Ahead of the highly watched and anticipated BoC rate decision today, first-quarter GDP surprised to the upside yesterday coming in at 6.1%
QoQ, better than the 5.9% pencilled in by analysts and the Bank’s own 5.8% estimate. The Q1 result follows the 4.9% jump in Q4, which was revised down slightly. March GDP was also better than expected, rising 0.6% MoM, which means the momentum heading into Q2 is a respectable 2.0% annualized (and we noticed that most Canadian sell- side economists stand ready to upgrade their Q2 forecasts).
Final domestic demand was very respectable coming in at 4.7%, slightly lighter than the 5.0% Q4 tally. Most details were solid but one surprise was the increase from inventories, which accounted for 2.4ppts or 40% of the gain in total GDP — most economists have been saying that the boost from inventories would come later in the year. What caught our eye was the 23.6% jump in residential investment QoQ, which followed the 26.3% rise in Q4. Housing-related spending was also strong, with the 4.4% jump in total PCE getting a major boost from the 10% QoQ increase in furniture and furnishings category — together with residential construction, we calculate that this accounted for 30% of the increase in GDP. In fact, to add a bit of perspective, housing and related spending plus inventories accounted for 70% of total GDP growth in Q1.

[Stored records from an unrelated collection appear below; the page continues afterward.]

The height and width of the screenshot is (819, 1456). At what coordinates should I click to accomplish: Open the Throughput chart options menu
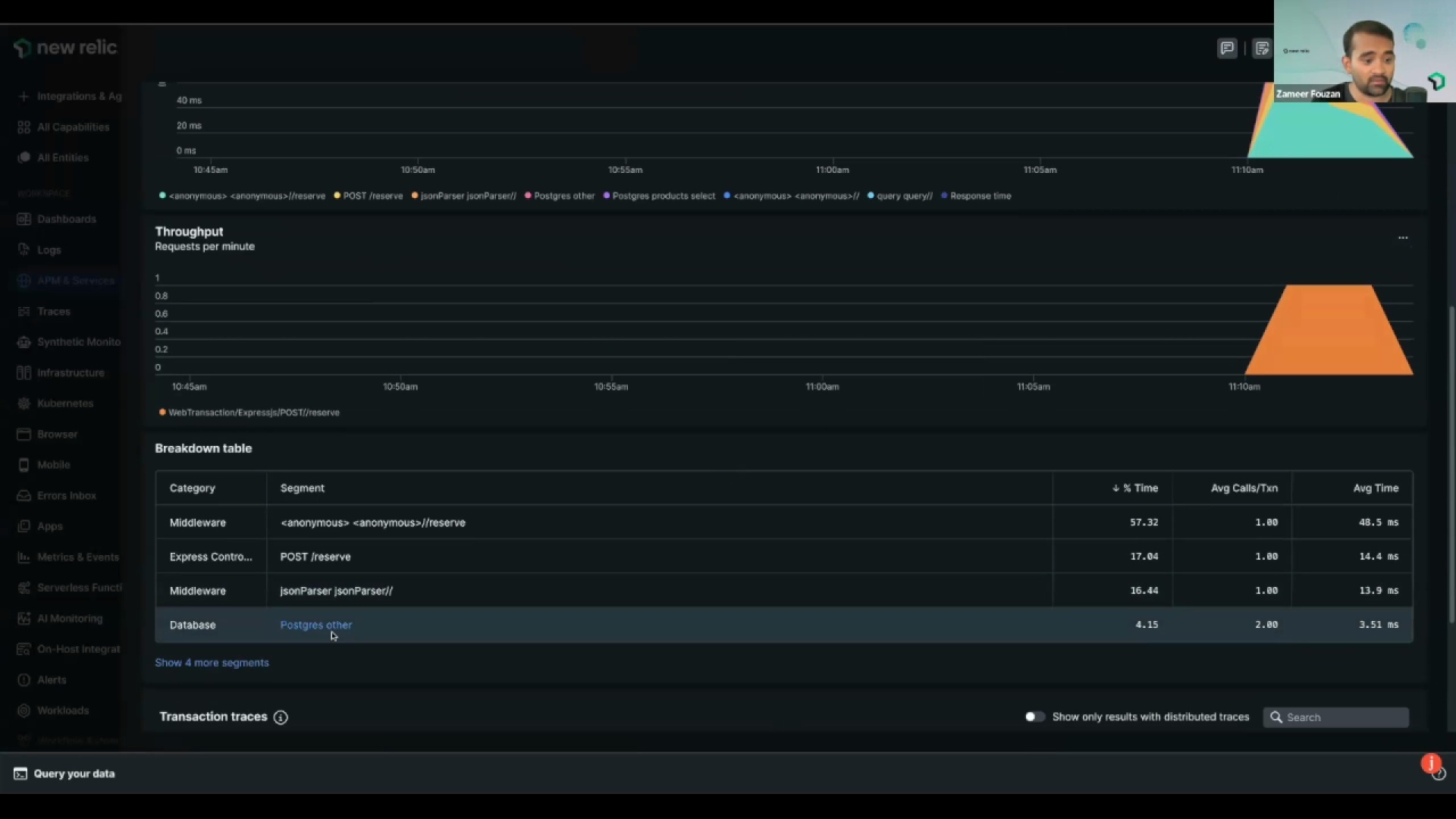[x=1403, y=238]
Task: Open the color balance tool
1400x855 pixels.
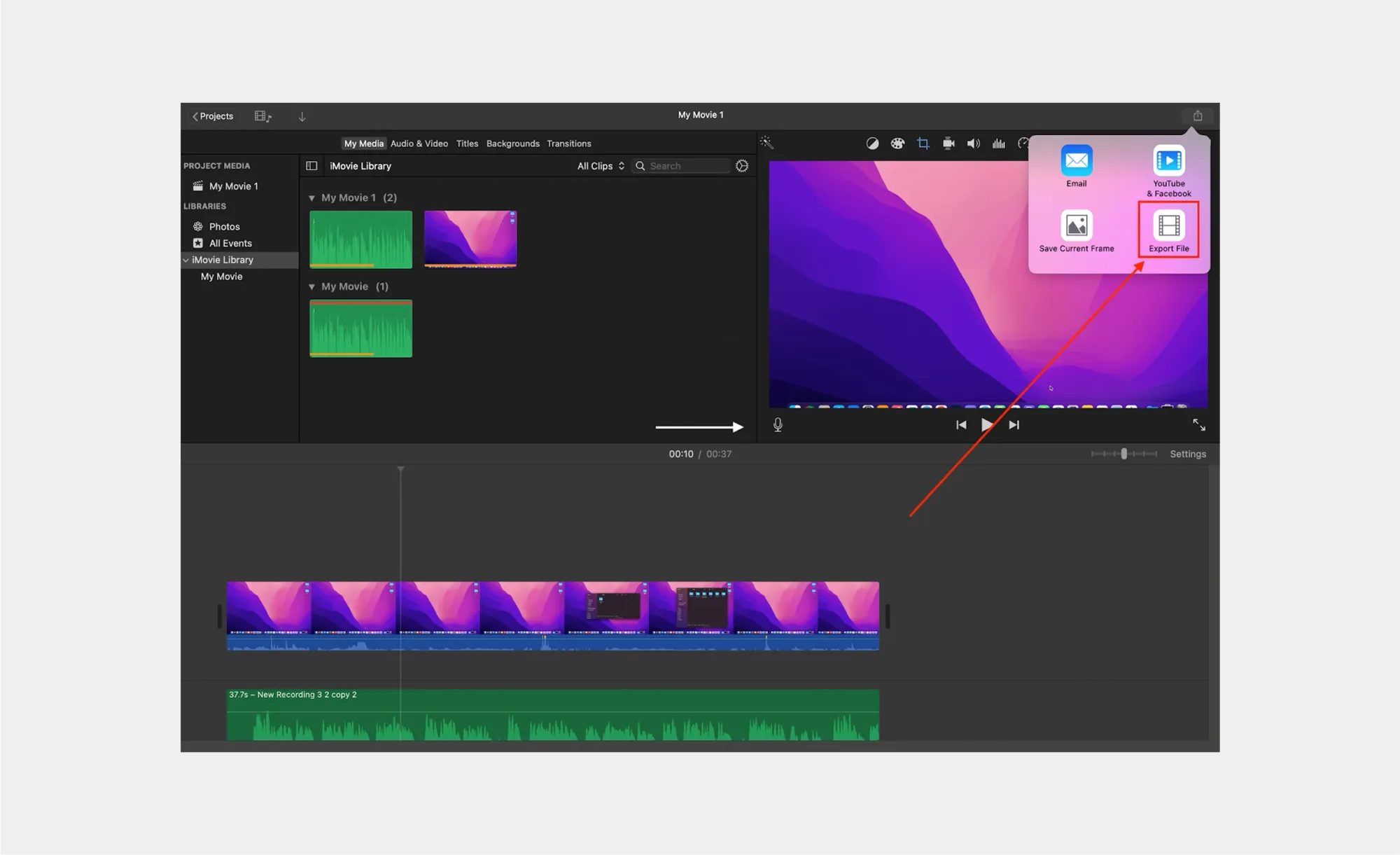Action: [x=872, y=144]
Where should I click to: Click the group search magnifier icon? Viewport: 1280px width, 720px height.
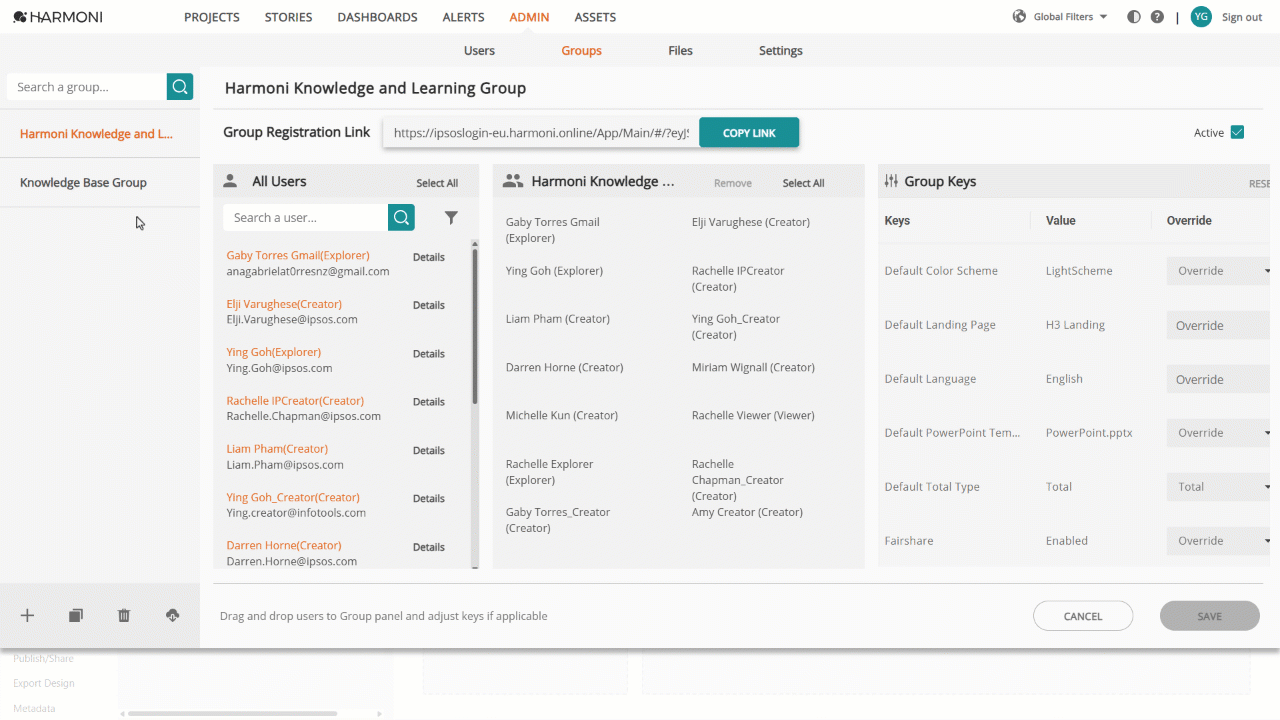click(180, 87)
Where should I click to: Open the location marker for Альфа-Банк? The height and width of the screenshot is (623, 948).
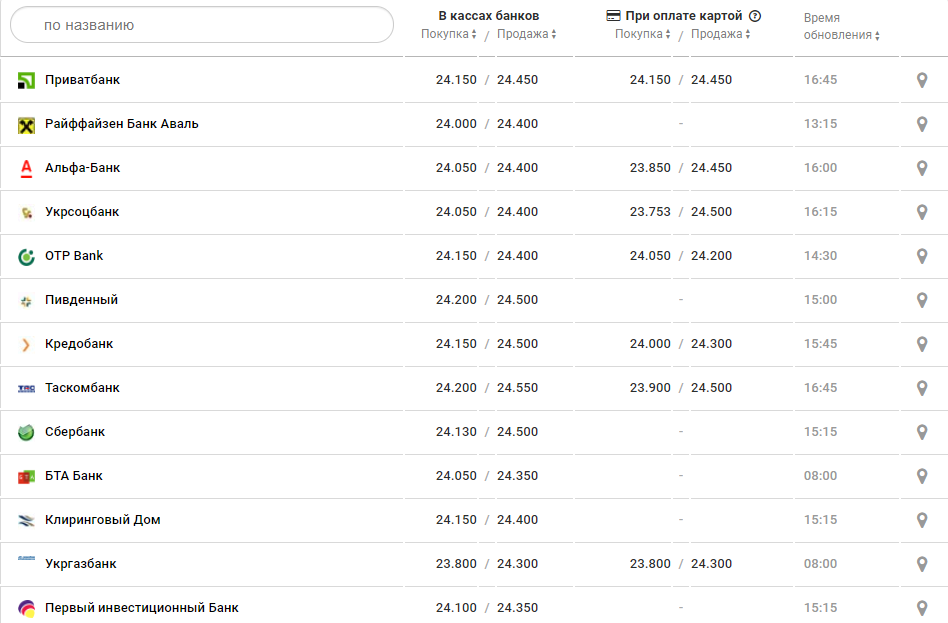tap(922, 168)
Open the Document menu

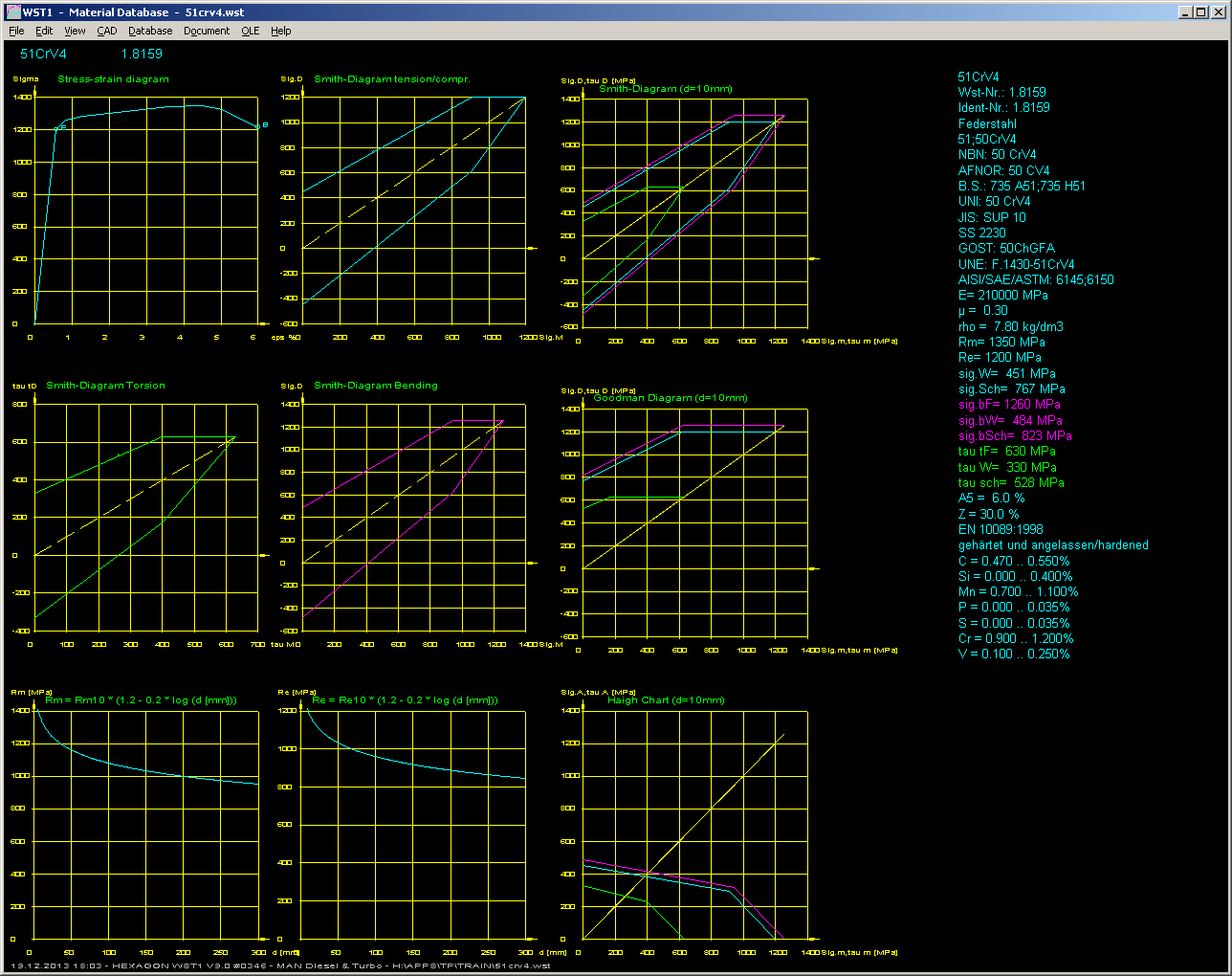coord(207,31)
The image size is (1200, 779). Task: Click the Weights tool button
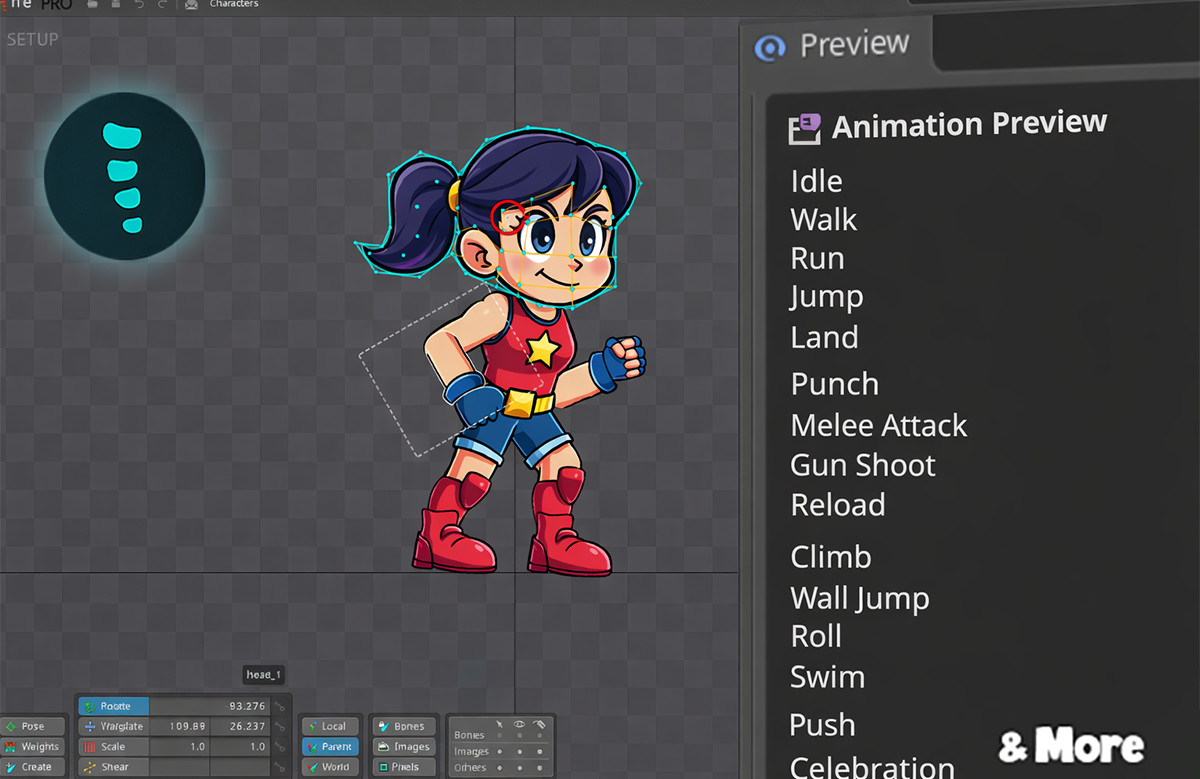tap(33, 747)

While the momentum heading into Q2 is indeed strong, we believe that we will see a major slowdown in activity in the second half of the year. We have seen signs already that housing activity is slowing especially in the face of higher mortgage rates in Q2 and this will continue into H2. We could see some more business inventory building in this quarter but it’s highly unlikely that we will see inventories provide such a boost as it did in Q1 beyond Q2. Without housing and inventories to pack such a powerful punch, we expect GDP to grow at much more modest pace for the remainder of the year.